Phosphorylase kinase (PhK) has been linked with a number of conditions such as
glycogen storage diseases,
psoriasis,
type 2 diabetes and more recently,
cancer (Camus et al., 2012 [6]). However, with few reported structural studies on PhK inhibitors, this hinders a structure based
drug design approach. In this study, the inhibitory potential of 38
indirubin analogues have been investigated. 11 of these
ligands had IC50 values in the range 0.170-0.360μM, with indirubin-3'-acetoxime (1c) the most potent.

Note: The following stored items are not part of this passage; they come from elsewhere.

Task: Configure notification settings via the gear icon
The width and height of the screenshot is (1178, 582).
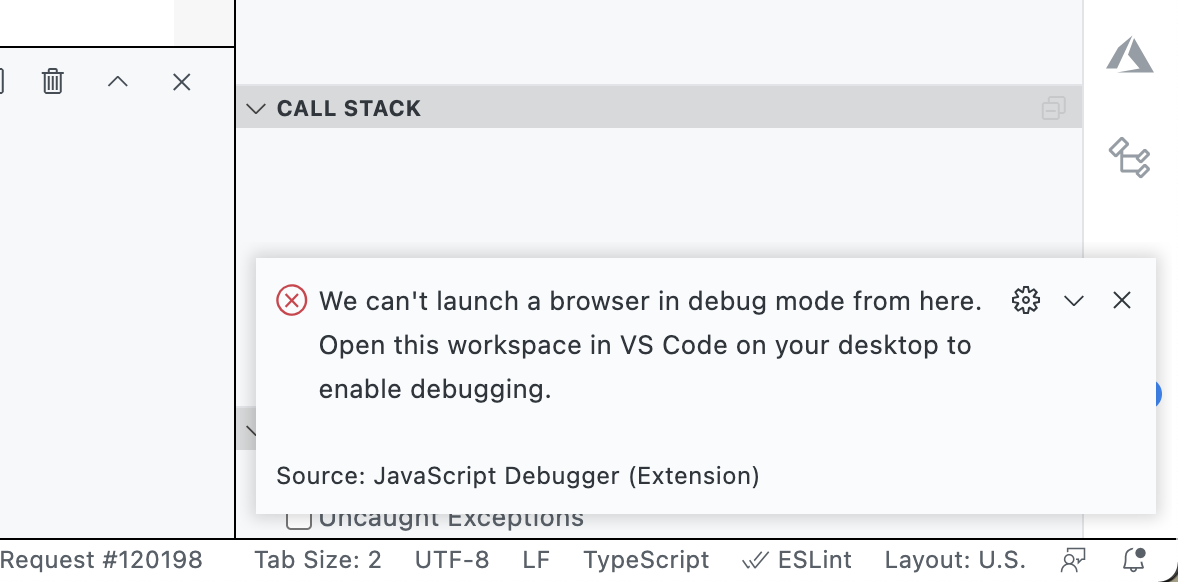Action: click(1026, 300)
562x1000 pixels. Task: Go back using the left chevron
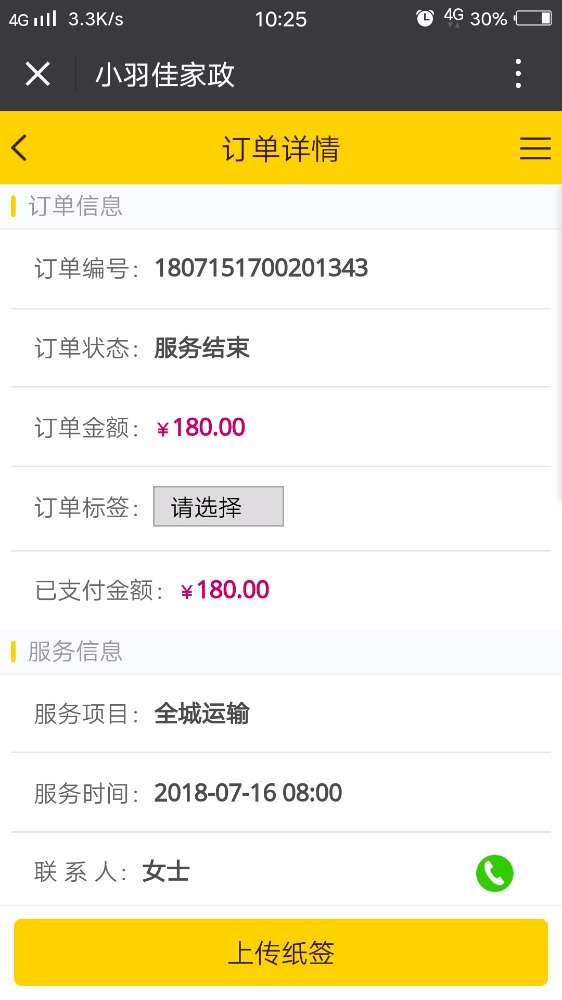19,148
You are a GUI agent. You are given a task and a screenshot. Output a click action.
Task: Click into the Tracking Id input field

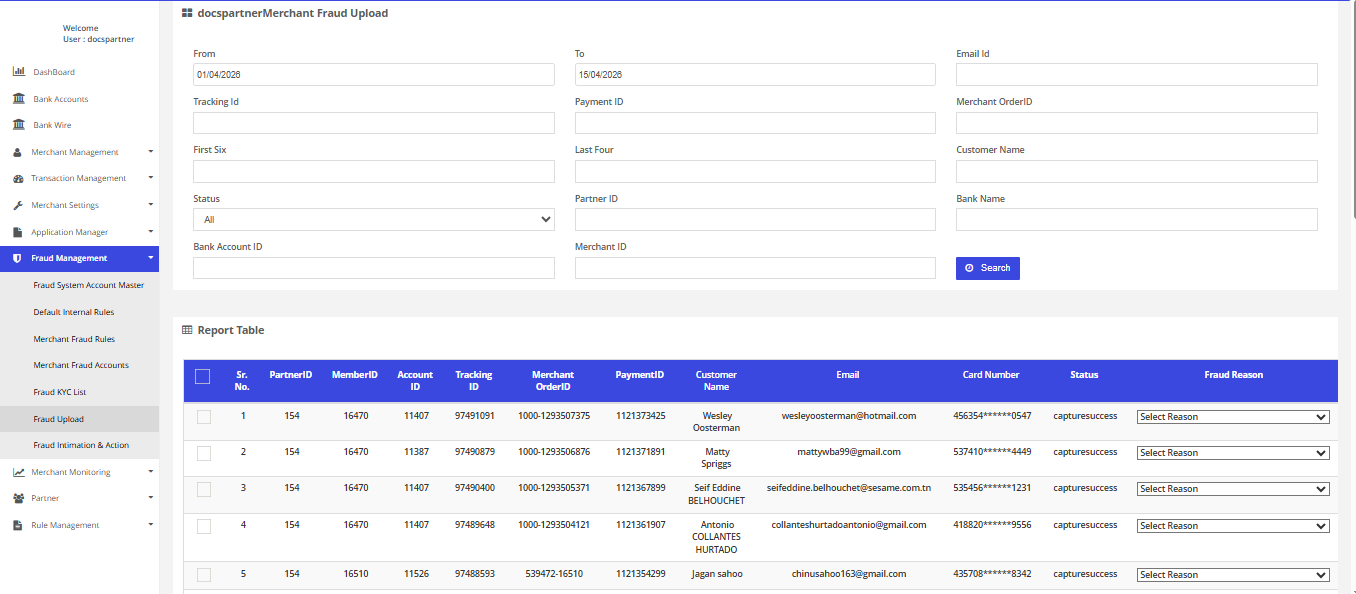tap(373, 123)
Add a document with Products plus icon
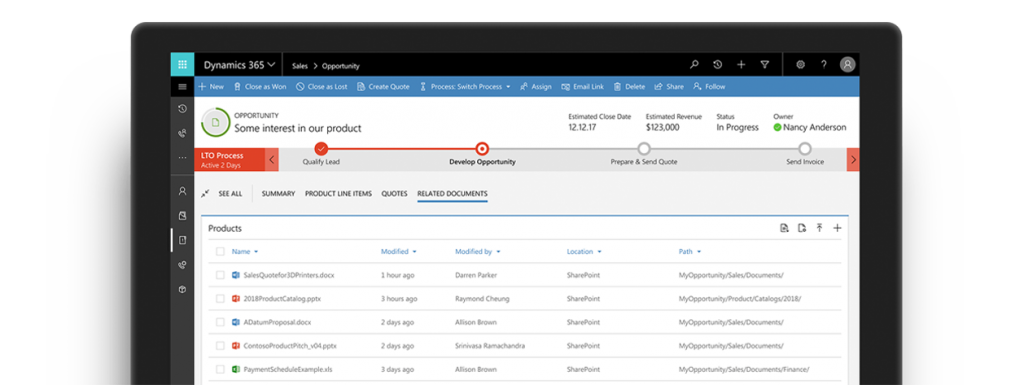 pyautogui.click(x=837, y=228)
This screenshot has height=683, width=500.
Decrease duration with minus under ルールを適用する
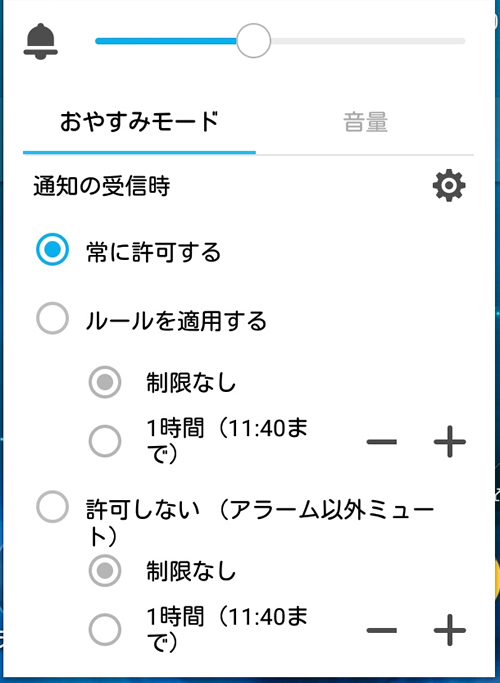coord(382,442)
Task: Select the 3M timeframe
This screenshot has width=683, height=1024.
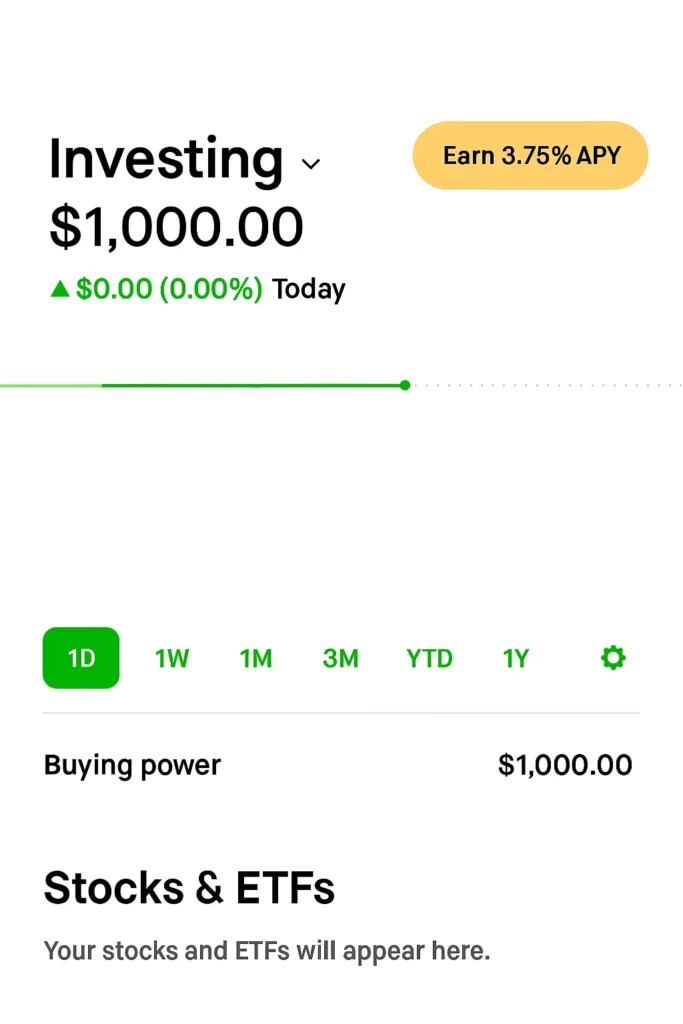Action: tap(340, 658)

7-Bromoindirubin-3'-oxime (13b), an antitumor compound which induces
caspase-independent cell-death (Ribas et al., 2006 [20]) is revealed as a specific inhibitor of PhK (IC50=1.8μM). Binding assay experiments performed using both PhK-holo and PhK-γtrnc confirmed the inhibitory effects to arise from binding at the
kinase domain (γ subunit). High level computations using QM/MM-
PBSA binding free energy calculations were in good agreement with experimental binding data, as determined using statistical analysis, and support binding at the
ATP-binding site. The value of a QM description for the binding of halogenated
ligands exhibiting σ-hole effects is highlighted. A new statistical metric, the 'sum of the modified logarithm of ranks' (SMLR), has been defined which measures performance of a model for both the "early recognition" (ranking earlier/higher) of active compounds and their relative ordering by potency. Through a detailed structure activity relationship analysis considering other
kinases (CDK2, CDK5 and GSK-3α/β), 6'(Z) and 7(L)
indirubin substitutions have been identified to achieve selective PhK inhibition. The key PhK binding site residues involved can also be targeted using other
ligand scaffolds in future work.